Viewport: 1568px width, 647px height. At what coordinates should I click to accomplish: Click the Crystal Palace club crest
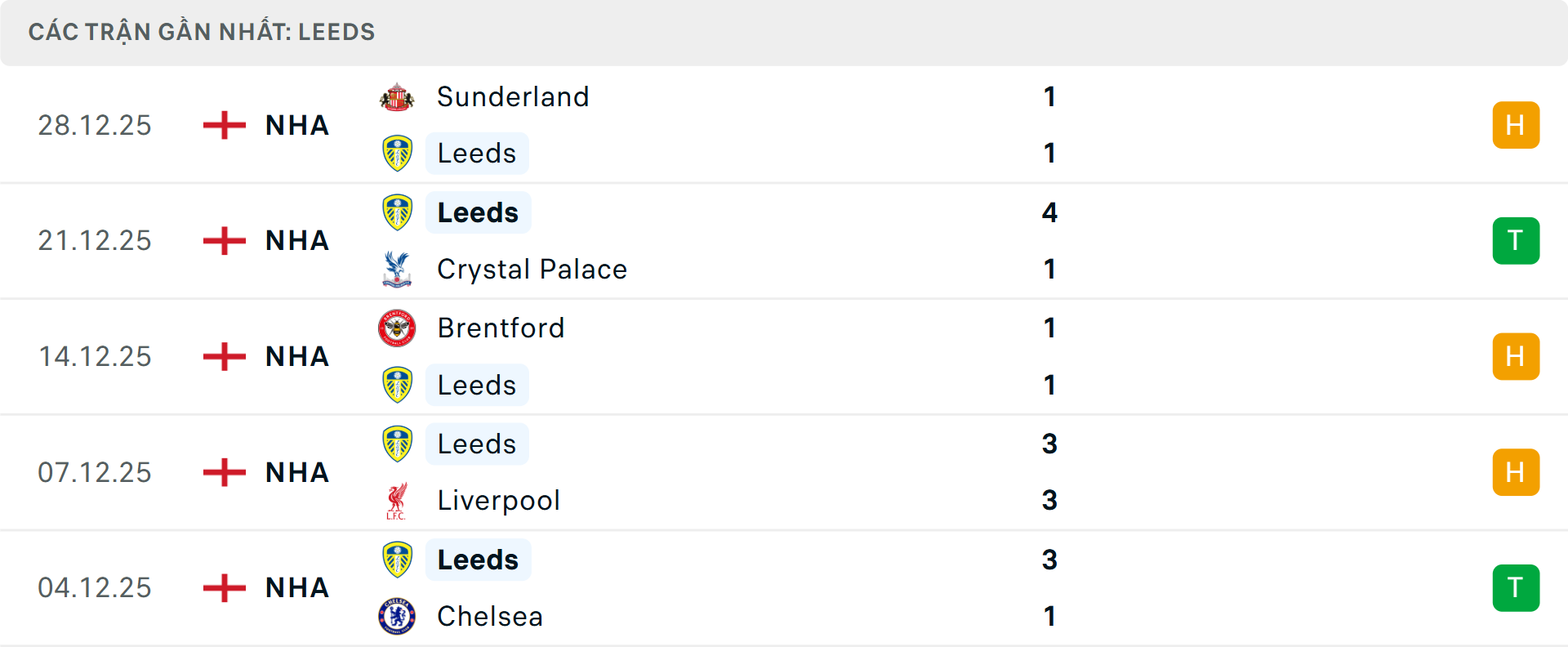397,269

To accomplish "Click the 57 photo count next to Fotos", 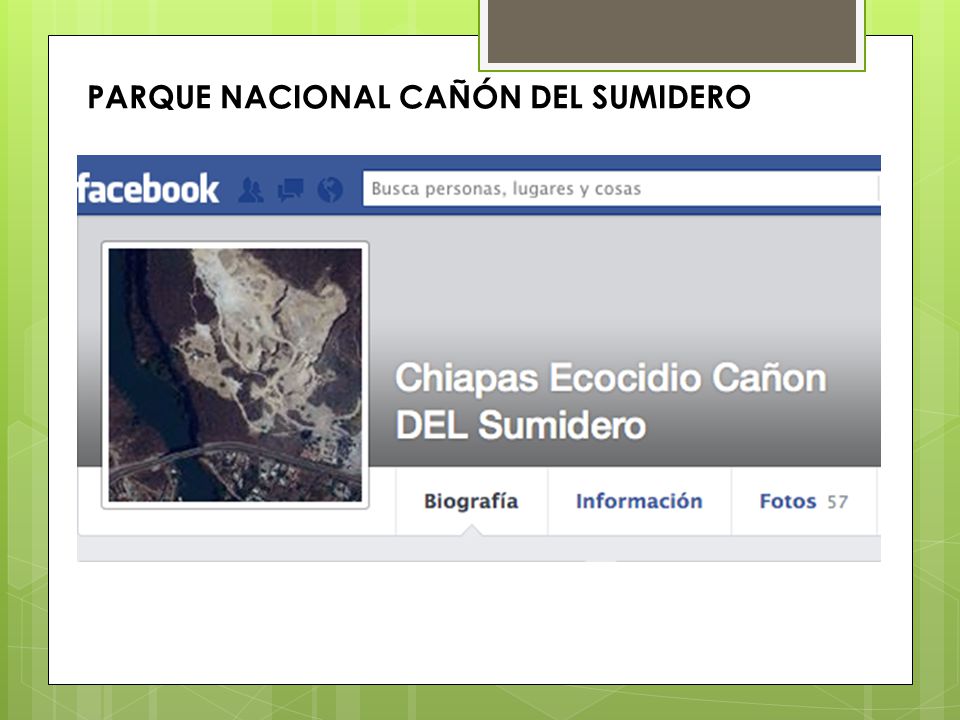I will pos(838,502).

---

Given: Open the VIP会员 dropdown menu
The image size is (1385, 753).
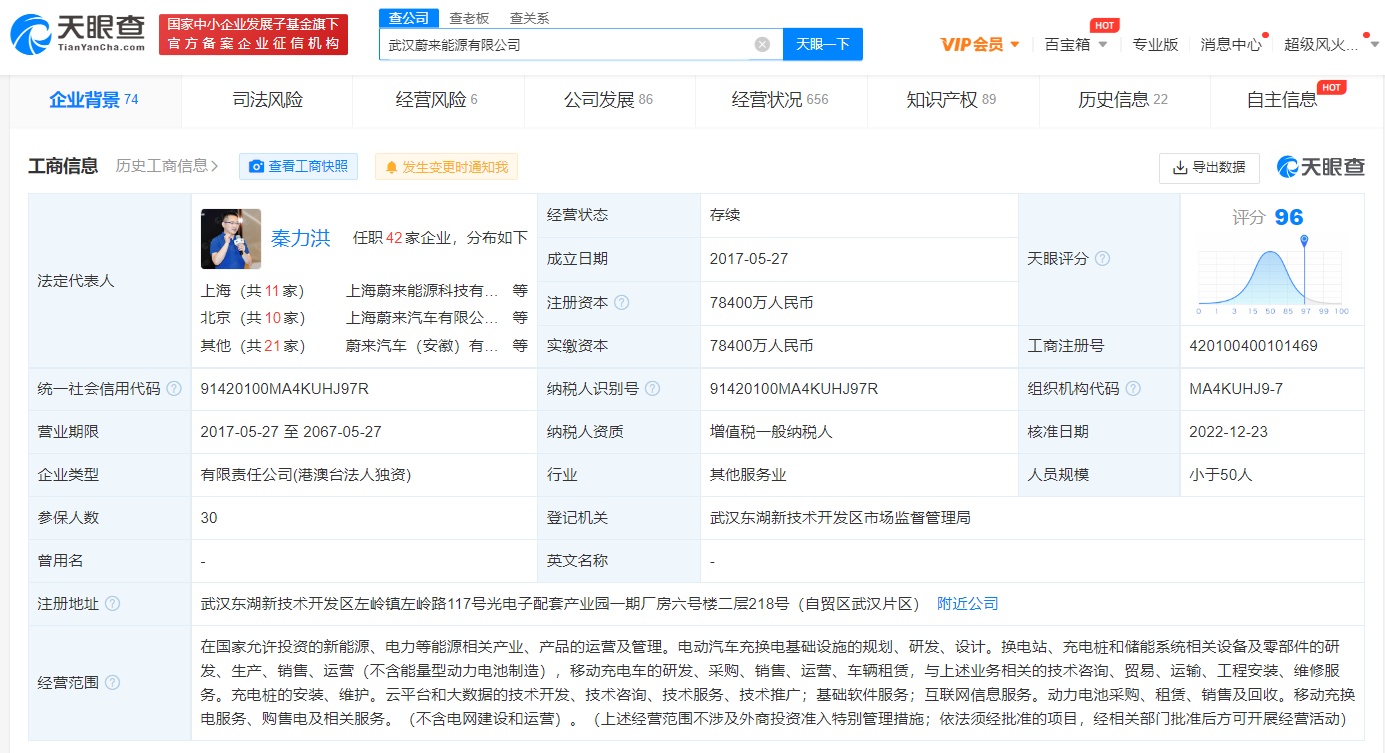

Task to carry out =
In the entries above, please find the line with "Given: Open the VIP会员 dropdown menu" and the line with "The image size is (1385, 753).", then write out exactly those two lines and every line between them, and nothing more.

Completed exercise =
Given: Open the VIP会员 dropdown menu
The image size is (1385, 753).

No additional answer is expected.